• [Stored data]
┌──

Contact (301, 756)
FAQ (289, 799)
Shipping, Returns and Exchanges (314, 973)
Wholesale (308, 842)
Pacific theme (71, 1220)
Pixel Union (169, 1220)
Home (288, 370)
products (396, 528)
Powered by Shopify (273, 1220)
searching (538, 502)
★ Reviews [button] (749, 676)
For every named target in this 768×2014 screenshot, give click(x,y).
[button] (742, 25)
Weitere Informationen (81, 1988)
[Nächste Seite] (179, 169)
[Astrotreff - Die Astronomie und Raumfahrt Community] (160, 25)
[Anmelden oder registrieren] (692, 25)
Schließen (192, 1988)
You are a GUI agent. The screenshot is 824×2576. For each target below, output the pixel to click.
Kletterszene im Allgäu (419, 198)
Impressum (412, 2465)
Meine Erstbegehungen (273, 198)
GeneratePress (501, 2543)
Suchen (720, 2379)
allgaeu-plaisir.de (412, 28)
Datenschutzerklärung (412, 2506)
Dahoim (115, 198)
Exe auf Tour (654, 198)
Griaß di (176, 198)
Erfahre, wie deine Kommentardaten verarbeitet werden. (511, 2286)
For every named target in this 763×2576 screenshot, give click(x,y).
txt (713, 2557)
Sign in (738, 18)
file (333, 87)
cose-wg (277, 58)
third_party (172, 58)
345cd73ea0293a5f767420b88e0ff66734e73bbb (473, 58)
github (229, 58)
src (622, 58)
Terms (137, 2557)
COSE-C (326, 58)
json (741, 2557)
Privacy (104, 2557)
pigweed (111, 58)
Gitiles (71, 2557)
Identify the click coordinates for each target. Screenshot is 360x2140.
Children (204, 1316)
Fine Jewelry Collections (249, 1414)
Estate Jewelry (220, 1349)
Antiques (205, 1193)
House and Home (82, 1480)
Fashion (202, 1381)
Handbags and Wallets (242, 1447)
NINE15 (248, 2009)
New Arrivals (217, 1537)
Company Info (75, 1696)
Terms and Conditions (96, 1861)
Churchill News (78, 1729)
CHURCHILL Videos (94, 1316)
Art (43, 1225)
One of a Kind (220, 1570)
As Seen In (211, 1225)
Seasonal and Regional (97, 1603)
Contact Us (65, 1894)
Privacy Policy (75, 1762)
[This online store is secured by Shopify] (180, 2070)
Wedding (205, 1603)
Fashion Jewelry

└──

• [Activity] Here the output must be the lines above from the line with "txt (713, 2557)" to the line with "Gitiles (71, 2557)", both included, duplicated word for word and nothing else.

• [Response for this exercise]
txt (713, 2557)
Sign in (738, 18)
file (333, 87)
cose-wg (277, 58)
third_party (172, 58)
345cd73ea0293a5f767420b88e0ff66734e73bbb (473, 58)
github (229, 58)
src (622, 58)
Terms (137, 2557)
COSE-C (326, 58)
json (741, 2557)
Privacy (104, 2557)
pigweed (111, 58)
Gitiles (71, 2557)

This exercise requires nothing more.